- [Brief] From the line containing "Task: Click the" through the last line of the listing, output each line exactly as it stands. Omit pictures.

- [Records provided]
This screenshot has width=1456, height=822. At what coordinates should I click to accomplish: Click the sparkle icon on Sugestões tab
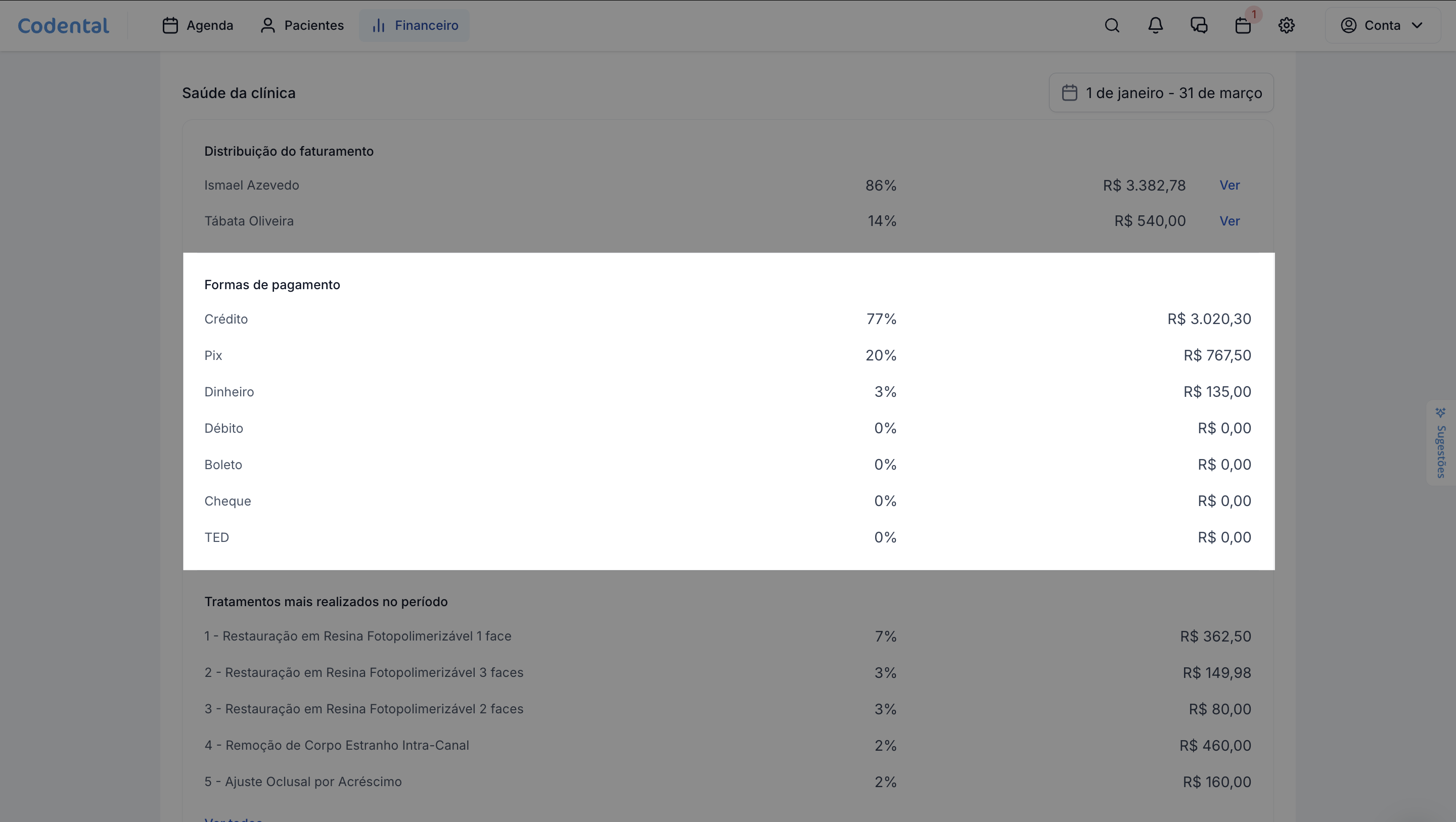(x=1441, y=413)
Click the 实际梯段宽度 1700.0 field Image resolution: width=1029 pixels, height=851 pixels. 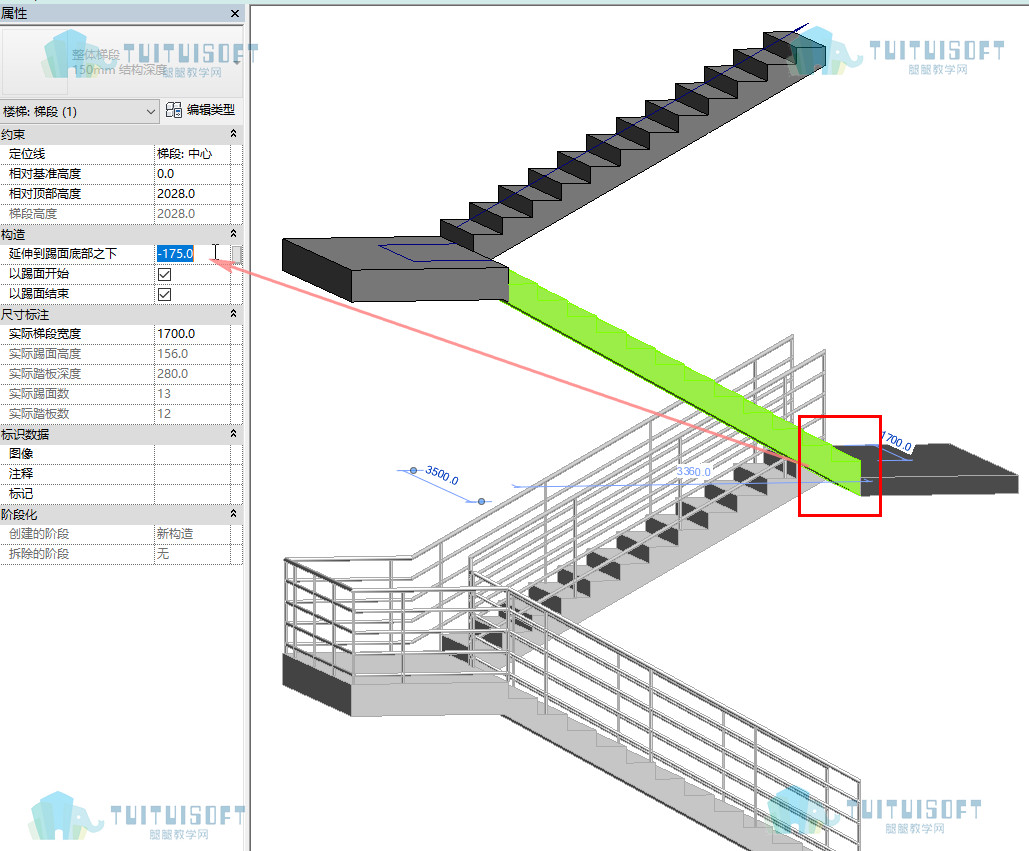[193, 334]
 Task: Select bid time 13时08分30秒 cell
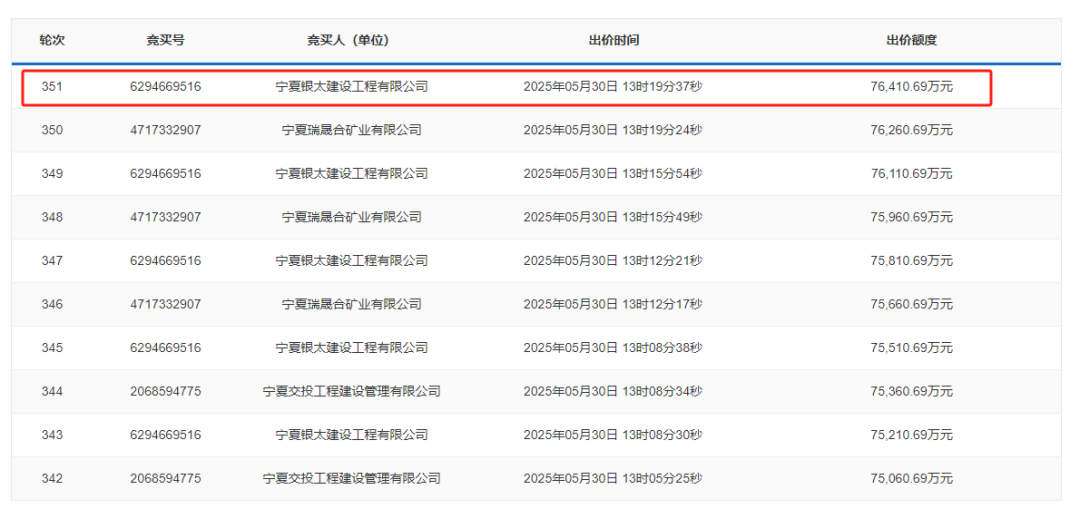[x=613, y=435]
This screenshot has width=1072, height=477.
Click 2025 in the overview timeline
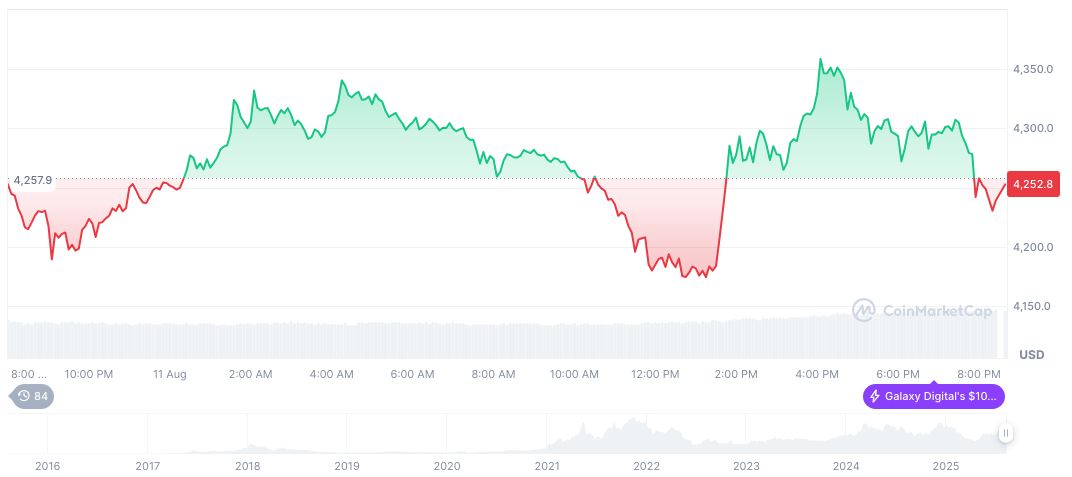click(946, 466)
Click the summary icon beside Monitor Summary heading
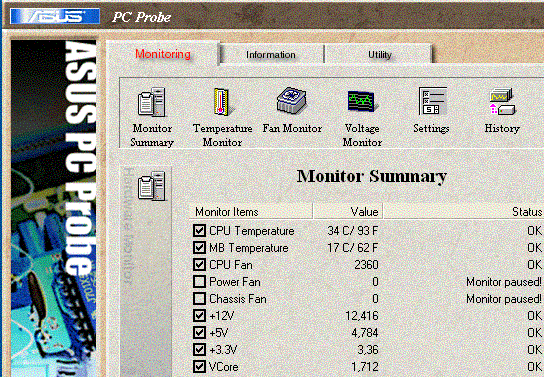 pos(151,186)
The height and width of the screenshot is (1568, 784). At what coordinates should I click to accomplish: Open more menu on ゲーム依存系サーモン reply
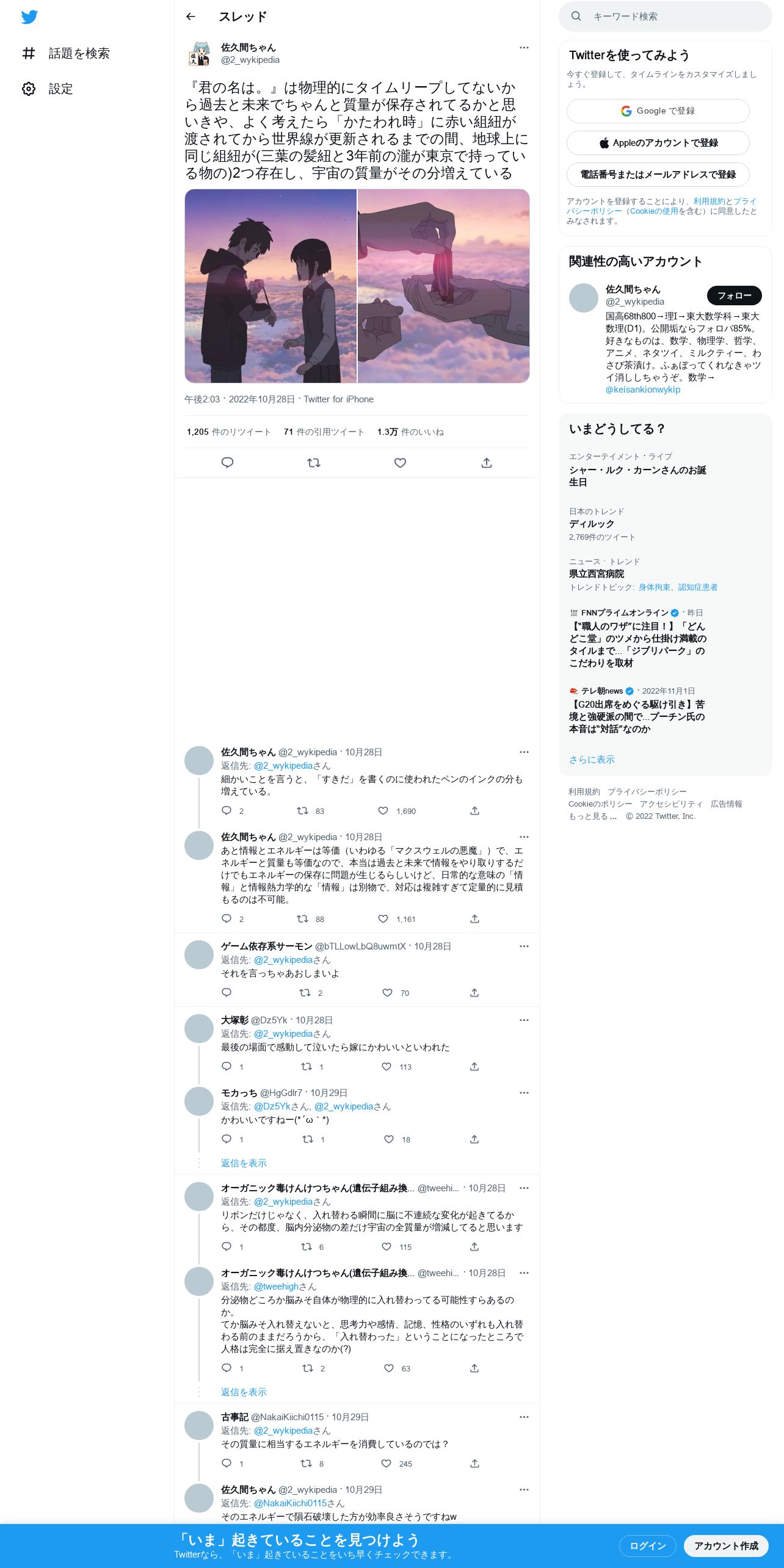coord(524,946)
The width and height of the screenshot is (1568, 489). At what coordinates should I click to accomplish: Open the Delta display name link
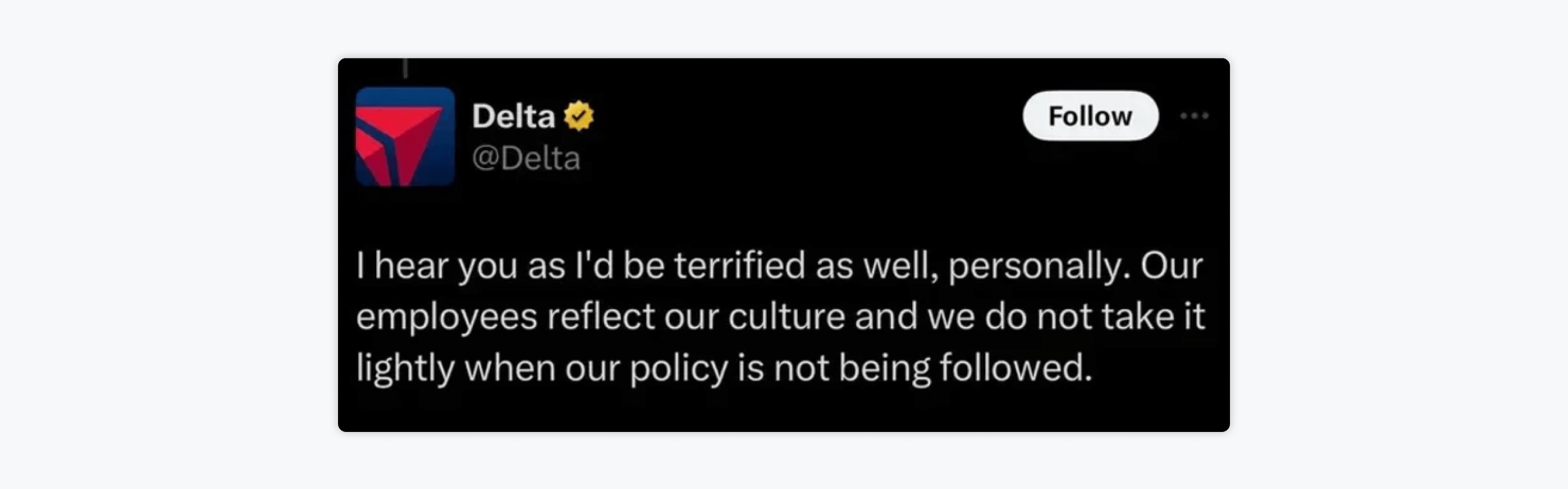(513, 116)

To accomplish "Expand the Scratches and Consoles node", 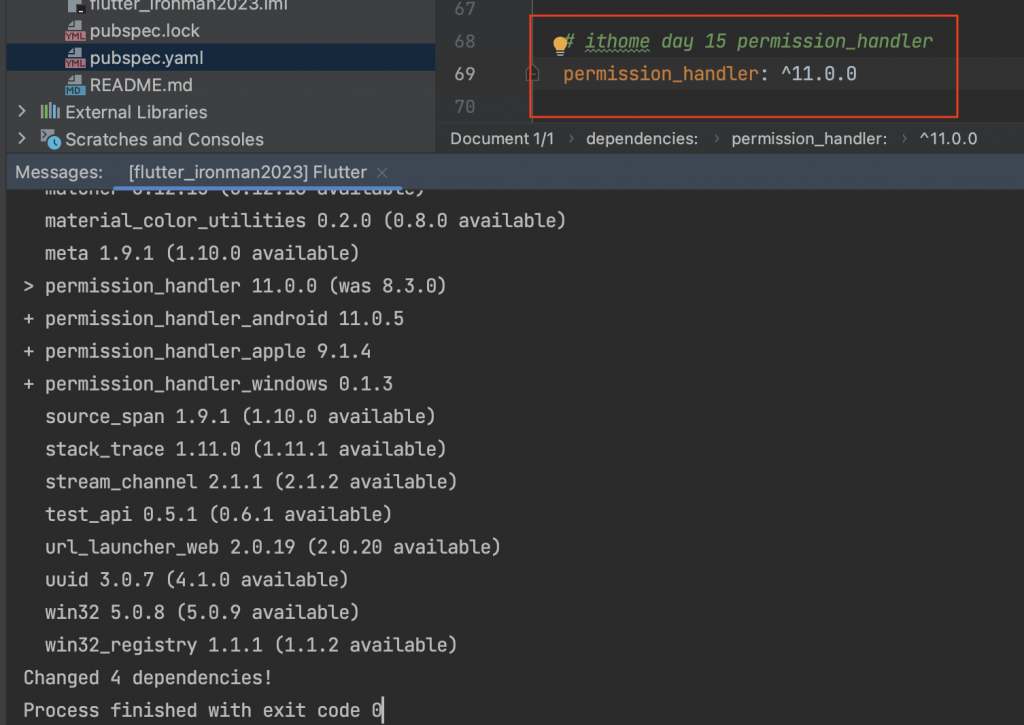I will tap(22, 138).
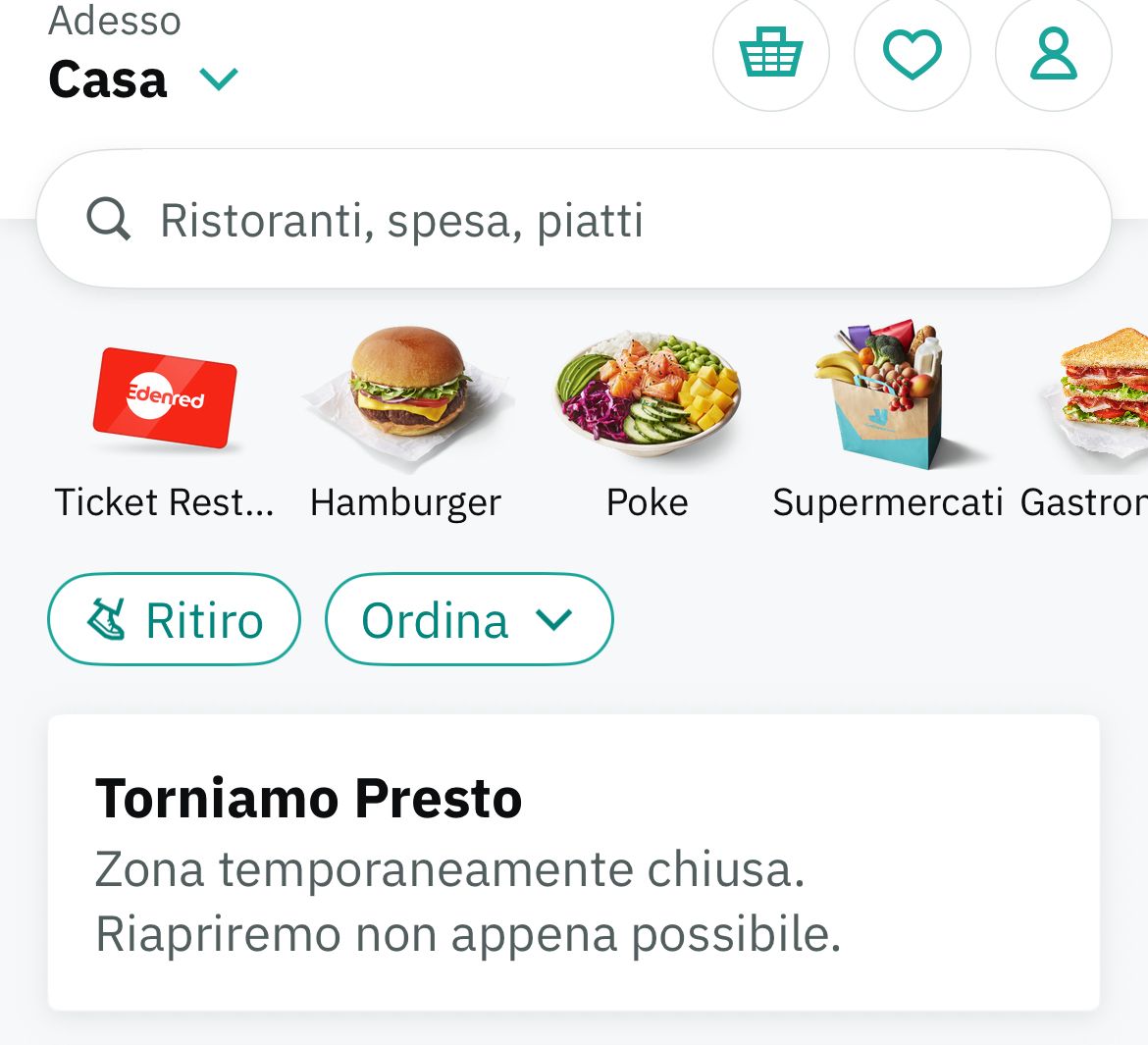This screenshot has height=1045, width=1148.
Task: Toggle the Ritiro pickup filter
Action: click(x=174, y=619)
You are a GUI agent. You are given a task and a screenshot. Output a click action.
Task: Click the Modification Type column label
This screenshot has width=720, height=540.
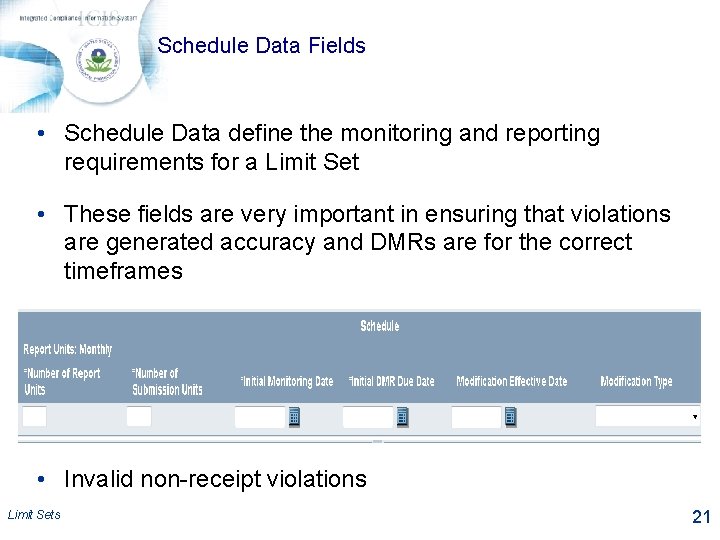[x=636, y=382]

- [Finished task]
Task: Click the Modification Type column label
This screenshot has width=720, height=540.
[x=636, y=382]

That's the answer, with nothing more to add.